Legal insights and updates on the Safe Harbor Data Pact between U.S. and the E.U.
Insight February 12, 2016
EU and US DOT Strike Safe Harbor Data Pact, but Grace Period Still Expired.
Two days after the expiration of a deadline set by Europe’s data protection authorities to replace the recently-invalidated Safe Harbor mechanism, the European Commission and U.S. Department of Commerce announced a deal on a new transatlantic Safe Harbor data transfer pact - the so-called “EU-US Privacy Shield”. The decision is simply an agreement to agree. Official ratification is to be agreed by the EU Commissioners with the guidance of the Article 29 Working Party. Unfortunately, this is not the answer to the problems raised by the invalidation of the original Safe Harbor, especially considering that some of the strictest EU nations DPA’s have announced their willingness to take active steps to stop any personal data transfers which still rely on Safe Harbor. “We are watching closely for what the Article 29 Working Party will have to say on the matter,” says John Isaza, Records and Information Governance Partner at Rimon, PC. Rimon’s EU affiliate in Brussels, Carl Dotremont, adds that “For now, the only legal certainty we have is that transfers under Standard Contractual Clauses and previously approved Binding Corporate Rules should be safe until the Article 29 Working Party’s final decision in mid-late April 2016.” One of the proposed solutions under the EU-US Privacy Shield includes US appointment of an Ombudsman to oversee any EU data privacy complaints, which begs the question of who will stand up to the NSA in the event of a surveillance dispute, for instance.
Stay tuned for more updates as information continues to trickle in from the EU.
In the interim, please note that any grace period following the Court’s decision has in fact expired as of January 31, 2016. Therefore, appropriate and immediate action is recommended.

::::::

(Task goal) According to the Safe Harbor text, on what date did the grace period following the Court's decision expire?

Extracted data entries:
::::::

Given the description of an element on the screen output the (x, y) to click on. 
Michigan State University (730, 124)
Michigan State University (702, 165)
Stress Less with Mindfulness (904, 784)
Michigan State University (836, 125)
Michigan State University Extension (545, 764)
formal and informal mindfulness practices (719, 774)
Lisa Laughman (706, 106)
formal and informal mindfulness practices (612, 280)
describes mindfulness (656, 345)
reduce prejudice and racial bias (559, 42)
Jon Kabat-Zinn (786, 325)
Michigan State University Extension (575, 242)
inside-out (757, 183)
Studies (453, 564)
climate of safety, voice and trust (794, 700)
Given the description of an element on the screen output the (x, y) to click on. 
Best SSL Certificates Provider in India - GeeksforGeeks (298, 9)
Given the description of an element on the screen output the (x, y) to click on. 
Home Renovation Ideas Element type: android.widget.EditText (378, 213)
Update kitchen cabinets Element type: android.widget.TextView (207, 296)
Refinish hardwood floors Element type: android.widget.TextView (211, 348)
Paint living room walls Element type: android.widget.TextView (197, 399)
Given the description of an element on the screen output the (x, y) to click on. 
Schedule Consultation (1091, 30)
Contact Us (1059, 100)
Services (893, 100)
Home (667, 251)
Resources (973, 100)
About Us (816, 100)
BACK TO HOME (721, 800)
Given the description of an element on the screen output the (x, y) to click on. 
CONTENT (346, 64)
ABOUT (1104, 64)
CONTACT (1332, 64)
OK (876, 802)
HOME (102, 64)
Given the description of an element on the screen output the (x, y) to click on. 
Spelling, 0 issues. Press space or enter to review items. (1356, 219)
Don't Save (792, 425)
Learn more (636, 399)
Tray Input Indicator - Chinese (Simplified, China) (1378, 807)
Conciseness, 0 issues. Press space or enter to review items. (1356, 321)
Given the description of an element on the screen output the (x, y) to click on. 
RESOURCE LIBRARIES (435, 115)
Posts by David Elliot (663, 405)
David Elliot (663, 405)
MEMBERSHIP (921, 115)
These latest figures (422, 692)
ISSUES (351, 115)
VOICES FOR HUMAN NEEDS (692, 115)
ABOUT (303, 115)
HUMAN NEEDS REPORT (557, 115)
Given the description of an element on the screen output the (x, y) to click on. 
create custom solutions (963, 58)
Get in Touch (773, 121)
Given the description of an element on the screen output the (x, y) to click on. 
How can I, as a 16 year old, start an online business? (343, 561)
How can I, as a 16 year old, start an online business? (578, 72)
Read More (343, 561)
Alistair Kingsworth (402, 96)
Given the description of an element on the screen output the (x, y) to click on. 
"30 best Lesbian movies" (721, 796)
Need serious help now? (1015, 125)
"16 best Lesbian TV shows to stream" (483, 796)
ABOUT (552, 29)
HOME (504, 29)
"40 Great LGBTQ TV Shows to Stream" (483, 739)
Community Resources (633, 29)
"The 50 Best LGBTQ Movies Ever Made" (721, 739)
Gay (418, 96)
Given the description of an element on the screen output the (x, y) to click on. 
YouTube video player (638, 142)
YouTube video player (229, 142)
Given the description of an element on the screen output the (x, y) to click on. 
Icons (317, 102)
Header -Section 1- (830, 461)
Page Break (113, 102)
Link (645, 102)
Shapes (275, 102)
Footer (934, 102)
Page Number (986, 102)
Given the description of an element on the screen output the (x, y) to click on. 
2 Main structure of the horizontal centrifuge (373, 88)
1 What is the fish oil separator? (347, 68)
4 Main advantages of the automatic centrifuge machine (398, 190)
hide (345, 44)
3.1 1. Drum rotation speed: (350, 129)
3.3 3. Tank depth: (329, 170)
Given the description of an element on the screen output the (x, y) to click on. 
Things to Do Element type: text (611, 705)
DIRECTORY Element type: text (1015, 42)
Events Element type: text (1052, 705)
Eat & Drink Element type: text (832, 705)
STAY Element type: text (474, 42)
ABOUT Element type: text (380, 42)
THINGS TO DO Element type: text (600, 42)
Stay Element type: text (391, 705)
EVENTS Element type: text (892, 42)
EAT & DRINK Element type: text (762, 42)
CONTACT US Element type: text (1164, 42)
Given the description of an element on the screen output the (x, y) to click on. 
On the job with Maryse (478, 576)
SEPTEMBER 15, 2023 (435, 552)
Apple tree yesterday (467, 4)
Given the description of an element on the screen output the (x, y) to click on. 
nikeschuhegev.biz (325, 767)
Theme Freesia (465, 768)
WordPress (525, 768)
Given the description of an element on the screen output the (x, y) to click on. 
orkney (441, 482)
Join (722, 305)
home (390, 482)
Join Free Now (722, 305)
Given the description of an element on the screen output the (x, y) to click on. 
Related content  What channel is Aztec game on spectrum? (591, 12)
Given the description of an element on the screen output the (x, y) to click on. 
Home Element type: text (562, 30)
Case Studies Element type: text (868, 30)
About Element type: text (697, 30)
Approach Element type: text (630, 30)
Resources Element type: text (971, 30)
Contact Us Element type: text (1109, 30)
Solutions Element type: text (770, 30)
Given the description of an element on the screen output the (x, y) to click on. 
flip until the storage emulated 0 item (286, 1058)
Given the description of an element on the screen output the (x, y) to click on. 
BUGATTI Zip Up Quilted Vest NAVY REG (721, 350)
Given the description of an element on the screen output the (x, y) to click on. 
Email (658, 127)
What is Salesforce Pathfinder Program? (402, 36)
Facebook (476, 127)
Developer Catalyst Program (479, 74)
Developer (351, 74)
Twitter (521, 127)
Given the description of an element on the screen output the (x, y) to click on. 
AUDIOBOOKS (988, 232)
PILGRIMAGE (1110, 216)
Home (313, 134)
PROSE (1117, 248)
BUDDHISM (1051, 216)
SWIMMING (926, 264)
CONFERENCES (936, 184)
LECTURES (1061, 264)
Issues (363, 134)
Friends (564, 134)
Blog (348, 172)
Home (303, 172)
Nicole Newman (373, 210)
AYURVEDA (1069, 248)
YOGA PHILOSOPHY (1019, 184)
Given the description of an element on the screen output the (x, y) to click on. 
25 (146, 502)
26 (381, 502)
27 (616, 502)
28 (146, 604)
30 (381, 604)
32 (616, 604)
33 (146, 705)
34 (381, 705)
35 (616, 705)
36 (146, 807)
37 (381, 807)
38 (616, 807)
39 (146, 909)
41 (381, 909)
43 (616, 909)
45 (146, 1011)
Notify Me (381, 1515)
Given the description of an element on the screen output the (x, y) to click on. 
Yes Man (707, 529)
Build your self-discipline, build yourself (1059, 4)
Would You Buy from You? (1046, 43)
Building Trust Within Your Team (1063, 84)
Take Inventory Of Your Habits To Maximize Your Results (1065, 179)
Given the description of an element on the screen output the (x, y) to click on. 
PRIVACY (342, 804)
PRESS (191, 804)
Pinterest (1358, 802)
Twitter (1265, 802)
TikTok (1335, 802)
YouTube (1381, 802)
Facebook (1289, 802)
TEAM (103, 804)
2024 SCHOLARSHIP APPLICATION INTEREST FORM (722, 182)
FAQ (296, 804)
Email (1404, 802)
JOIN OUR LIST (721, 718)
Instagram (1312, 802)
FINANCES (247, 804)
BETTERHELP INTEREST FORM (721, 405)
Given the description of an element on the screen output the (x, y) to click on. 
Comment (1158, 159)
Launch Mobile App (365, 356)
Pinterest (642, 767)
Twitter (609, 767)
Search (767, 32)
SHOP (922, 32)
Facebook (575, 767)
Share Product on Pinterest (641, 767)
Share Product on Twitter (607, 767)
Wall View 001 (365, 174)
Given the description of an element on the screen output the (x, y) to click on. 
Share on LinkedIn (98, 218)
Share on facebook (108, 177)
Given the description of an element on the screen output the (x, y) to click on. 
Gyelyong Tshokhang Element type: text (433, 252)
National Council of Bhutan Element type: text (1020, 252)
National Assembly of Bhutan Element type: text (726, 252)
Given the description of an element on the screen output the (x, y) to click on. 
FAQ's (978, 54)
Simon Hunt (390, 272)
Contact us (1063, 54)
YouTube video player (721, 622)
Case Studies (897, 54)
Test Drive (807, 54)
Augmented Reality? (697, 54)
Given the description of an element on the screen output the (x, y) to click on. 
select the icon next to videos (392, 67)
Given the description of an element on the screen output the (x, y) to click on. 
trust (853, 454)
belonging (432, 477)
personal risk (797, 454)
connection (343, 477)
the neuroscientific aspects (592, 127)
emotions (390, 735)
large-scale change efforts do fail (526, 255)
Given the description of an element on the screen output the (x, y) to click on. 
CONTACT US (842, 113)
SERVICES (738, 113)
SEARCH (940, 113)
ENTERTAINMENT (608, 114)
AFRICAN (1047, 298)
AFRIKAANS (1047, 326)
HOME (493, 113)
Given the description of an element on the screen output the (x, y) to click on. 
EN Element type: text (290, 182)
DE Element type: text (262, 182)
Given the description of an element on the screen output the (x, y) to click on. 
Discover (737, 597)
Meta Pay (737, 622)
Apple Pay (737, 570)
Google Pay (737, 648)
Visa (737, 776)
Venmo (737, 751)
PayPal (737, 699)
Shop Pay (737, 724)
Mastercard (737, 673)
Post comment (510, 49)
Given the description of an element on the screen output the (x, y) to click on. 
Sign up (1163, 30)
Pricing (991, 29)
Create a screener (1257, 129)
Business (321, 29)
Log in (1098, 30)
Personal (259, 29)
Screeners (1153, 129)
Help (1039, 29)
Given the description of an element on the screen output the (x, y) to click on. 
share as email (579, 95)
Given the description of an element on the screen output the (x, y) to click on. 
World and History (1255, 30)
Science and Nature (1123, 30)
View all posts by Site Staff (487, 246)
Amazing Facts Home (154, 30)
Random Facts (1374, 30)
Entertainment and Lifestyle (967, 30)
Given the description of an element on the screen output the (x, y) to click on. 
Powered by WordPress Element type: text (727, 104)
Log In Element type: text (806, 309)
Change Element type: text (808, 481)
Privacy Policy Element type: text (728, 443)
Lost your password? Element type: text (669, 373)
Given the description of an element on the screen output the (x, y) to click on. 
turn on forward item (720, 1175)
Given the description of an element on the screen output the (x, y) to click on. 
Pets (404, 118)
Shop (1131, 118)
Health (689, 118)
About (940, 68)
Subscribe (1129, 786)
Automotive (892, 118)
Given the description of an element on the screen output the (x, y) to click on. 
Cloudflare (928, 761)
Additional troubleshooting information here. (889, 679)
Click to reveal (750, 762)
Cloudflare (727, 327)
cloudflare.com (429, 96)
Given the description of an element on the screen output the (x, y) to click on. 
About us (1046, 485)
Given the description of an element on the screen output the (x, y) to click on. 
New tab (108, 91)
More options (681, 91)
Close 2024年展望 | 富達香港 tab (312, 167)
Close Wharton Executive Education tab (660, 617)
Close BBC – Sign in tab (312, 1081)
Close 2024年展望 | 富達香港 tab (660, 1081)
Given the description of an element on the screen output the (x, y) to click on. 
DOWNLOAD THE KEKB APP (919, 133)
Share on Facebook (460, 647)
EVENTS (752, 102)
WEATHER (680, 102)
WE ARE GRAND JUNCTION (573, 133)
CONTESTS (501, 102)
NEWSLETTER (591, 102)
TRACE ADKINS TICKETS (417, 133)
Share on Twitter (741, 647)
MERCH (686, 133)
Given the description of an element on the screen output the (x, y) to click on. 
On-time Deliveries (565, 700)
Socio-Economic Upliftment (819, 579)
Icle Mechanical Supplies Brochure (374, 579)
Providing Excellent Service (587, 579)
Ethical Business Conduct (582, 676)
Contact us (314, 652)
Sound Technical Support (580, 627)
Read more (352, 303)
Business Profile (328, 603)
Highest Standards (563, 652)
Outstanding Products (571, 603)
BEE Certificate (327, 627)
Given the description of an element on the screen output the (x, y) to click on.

::::::

(Problem solution) January 31, 2016.